-- DATA RECORDS follows --

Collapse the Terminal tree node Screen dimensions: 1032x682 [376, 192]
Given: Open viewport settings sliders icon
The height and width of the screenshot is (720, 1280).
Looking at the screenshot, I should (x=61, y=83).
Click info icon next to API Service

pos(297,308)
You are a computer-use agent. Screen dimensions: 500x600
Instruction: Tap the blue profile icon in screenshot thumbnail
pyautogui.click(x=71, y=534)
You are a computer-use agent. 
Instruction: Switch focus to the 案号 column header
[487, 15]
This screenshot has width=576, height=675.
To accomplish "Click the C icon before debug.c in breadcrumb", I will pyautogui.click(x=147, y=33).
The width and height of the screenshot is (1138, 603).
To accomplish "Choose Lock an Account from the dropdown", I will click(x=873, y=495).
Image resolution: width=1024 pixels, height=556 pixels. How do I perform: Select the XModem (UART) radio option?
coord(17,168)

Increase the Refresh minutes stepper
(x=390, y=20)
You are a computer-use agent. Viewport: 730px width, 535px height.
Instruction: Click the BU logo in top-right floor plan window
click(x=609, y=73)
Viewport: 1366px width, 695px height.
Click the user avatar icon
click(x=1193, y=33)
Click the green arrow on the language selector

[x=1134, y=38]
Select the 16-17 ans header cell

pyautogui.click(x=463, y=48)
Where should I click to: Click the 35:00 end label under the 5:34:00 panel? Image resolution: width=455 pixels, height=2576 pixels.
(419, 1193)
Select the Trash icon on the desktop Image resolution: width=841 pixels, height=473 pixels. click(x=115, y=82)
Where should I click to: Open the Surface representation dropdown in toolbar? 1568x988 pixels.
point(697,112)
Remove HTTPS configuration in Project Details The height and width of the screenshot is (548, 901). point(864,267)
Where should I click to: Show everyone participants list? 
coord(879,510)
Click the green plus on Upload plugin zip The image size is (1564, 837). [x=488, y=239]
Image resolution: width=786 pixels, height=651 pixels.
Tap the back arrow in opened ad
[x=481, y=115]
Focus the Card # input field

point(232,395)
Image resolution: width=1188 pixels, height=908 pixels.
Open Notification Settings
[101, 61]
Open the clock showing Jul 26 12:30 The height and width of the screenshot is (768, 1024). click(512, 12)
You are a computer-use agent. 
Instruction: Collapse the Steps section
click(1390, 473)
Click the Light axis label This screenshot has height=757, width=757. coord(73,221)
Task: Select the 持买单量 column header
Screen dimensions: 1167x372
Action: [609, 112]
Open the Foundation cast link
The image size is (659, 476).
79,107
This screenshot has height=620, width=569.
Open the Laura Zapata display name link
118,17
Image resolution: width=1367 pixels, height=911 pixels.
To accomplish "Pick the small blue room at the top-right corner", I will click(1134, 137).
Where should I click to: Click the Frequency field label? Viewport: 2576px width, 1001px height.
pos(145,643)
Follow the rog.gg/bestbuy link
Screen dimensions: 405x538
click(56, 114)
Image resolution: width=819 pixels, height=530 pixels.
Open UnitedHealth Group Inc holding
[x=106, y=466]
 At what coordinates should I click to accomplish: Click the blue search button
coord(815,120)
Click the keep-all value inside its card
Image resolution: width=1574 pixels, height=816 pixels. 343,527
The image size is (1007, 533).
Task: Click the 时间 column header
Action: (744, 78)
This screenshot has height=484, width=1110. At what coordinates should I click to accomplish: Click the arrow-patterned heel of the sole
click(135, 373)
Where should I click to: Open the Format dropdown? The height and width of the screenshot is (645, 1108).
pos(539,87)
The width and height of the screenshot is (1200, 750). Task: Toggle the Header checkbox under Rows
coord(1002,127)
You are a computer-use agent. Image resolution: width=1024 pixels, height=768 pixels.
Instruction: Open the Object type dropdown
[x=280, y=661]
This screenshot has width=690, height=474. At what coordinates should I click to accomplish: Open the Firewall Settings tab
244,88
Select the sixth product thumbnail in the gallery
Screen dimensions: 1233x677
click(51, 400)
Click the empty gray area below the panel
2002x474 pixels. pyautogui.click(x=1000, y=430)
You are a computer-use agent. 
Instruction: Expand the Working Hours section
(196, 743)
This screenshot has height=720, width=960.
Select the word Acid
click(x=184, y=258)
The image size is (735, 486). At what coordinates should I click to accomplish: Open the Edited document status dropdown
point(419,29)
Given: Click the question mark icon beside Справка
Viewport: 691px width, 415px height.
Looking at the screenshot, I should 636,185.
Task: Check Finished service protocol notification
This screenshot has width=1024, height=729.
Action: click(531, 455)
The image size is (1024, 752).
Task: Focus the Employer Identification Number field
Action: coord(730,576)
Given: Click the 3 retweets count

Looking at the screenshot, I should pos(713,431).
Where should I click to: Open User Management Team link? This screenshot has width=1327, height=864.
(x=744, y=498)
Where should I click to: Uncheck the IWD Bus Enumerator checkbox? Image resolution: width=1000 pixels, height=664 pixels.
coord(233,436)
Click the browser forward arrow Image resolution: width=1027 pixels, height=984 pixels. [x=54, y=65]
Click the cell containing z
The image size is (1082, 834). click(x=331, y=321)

-- DATA RECORDS concluded --

PROBLEM TO WORK ON: Retype each of the records, word for word, with nothing added or dropped.

TASK RESPONSE:
Collapse the Terminal tree node Screen dimensions: 1032x682 [376, 192]
Given: Open viewport settings sliders icon
The height and width of the screenshot is (720, 1280).
Looking at the screenshot, I should (x=61, y=83).
Click info icon next to API Service

pos(297,308)
You are a computer-use agent. Screen dimensions: 500x600
Instruction: Tap the blue profile icon in screenshot thumbnail
pyautogui.click(x=71, y=534)
You are a computer-use agent. 
Instruction: Switch focus to the 案号 column header
[487, 15]
This screenshot has width=576, height=675.
To accomplish "Click the C icon before debug.c in breadcrumb", I will pyautogui.click(x=147, y=33).
The width and height of the screenshot is (1138, 603).
To accomplish "Choose Lock an Account from the dropdown", I will click(x=873, y=495).
Image resolution: width=1024 pixels, height=556 pixels. How do I perform: Select the XModem (UART) radio option?
coord(17,168)

Increase the Refresh minutes stepper
(x=390, y=20)
You are a computer-use agent. Viewport: 730px width, 535px height.
Instruction: Click the BU logo in top-right floor plan window
click(x=609, y=73)
Viewport: 1366px width, 695px height.
Click the user avatar icon
click(x=1193, y=33)
Click the green arrow on the language selector

[x=1134, y=38]
Select the 16-17 ans header cell

pyautogui.click(x=463, y=48)
Where should I click to: Click the 35:00 end label under the 5:34:00 panel? Image resolution: width=455 pixels, height=2576 pixels.
(419, 1193)
Select the Trash icon on the desktop Image resolution: width=841 pixels, height=473 pixels. click(x=115, y=82)
Where should I click to: Open the Surface representation dropdown in toolbar? 1568x988 pixels.
point(697,112)
Remove HTTPS configuration in Project Details The height and width of the screenshot is (548, 901). point(864,267)
Where should I click to: Show everyone participants list? 
coord(879,510)
Click the green plus on Upload plugin zip The image size is (1564, 837). [x=488, y=239]
Image resolution: width=786 pixels, height=651 pixels.
Tap the back arrow in opened ad
[x=481, y=115]
Focus the Card # input field

point(232,395)
Image resolution: width=1188 pixels, height=908 pixels.
Open Notification Settings
[101, 61]
Open the clock showing Jul 26 12:30 The height and width of the screenshot is (768, 1024). click(512, 12)
You are a computer-use agent. 
Instruction: Collapse the Steps section
click(1390, 473)
Click the Light axis label This screenshot has height=757, width=757. coord(73,221)
Task: Select the 持买单量 column header
Screen dimensions: 1167x372
Action: [609, 112]
Open the Foundation cast link
The image size is (659, 476).
79,107
This screenshot has height=620, width=569.
Open the Laura Zapata display name link
118,17
Image resolution: width=1367 pixels, height=911 pixels.
To accomplish "Pick the small blue room at the top-right corner", I will click(1134, 137).
Where should I click to: Click the Frequency field label? Viewport: 2576px width, 1001px height.
pos(145,643)
Follow the rog.gg/bestbuy link
Screen dimensions: 405x538
click(56, 114)
Image resolution: width=819 pixels, height=530 pixels.
Open UnitedHealth Group Inc holding
[x=106, y=466]
 At what coordinates should I click to accomplish: Click the blue search button
coord(815,120)
Click the keep-all value inside its card
Image resolution: width=1574 pixels, height=816 pixels. 343,527
The image size is (1007, 533).
Task: Click the 时间 column header
Action: (744, 78)
This screenshot has height=484, width=1110. At what coordinates should I click to accomplish: Click the arrow-patterned heel of the sole
click(135, 373)
Where should I click to: Open the Format dropdown? The height and width of the screenshot is (645, 1108).
pos(539,87)
The width and height of the screenshot is (1200, 750). Task: Toggle the Header checkbox under Rows
coord(1002,127)
You are a computer-use agent. Image resolution: width=1024 pixels, height=768 pixels.
Instruction: Open the Object type dropdown
[x=280, y=661]
This screenshot has width=690, height=474. At what coordinates should I click to accomplish: Open the Firewall Settings tab
244,88
Select the sixth product thumbnail in the gallery
Screen dimensions: 1233x677
click(51, 400)
Click the empty gray area below the panel
2002x474 pixels. pyautogui.click(x=1000, y=430)
You are a computer-use agent. 
Instruction: Expand the Working Hours section
(196, 743)
This screenshot has height=720, width=960.
Select the word Acid
click(x=184, y=258)
The image size is (735, 486). At what coordinates should I click to accomplish: Open the Edited document status dropdown
point(419,29)
Given: Click the question mark icon beside Справка
Viewport: 691px width, 415px height.
Looking at the screenshot, I should 636,185.
Task: Check Finished service protocol notification
This screenshot has width=1024, height=729.
Action: click(531, 455)
The image size is (1024, 752).
Task: Focus the Employer Identification Number field
Action: coord(730,576)
Given: Click the 3 retweets count

Looking at the screenshot, I should pos(713,431).
Where should I click to: Open User Management Team link? This screenshot has width=1327, height=864.
(x=744, y=498)
Where should I click to: Uncheck the IWD Bus Enumerator checkbox? Image resolution: width=1000 pixels, height=664 pixels.
coord(233,436)
Click the browser forward arrow Image resolution: width=1027 pixels, height=984 pixels. [x=54, y=65]
Click the cell containing z
The image size is (1082, 834). click(x=331, y=321)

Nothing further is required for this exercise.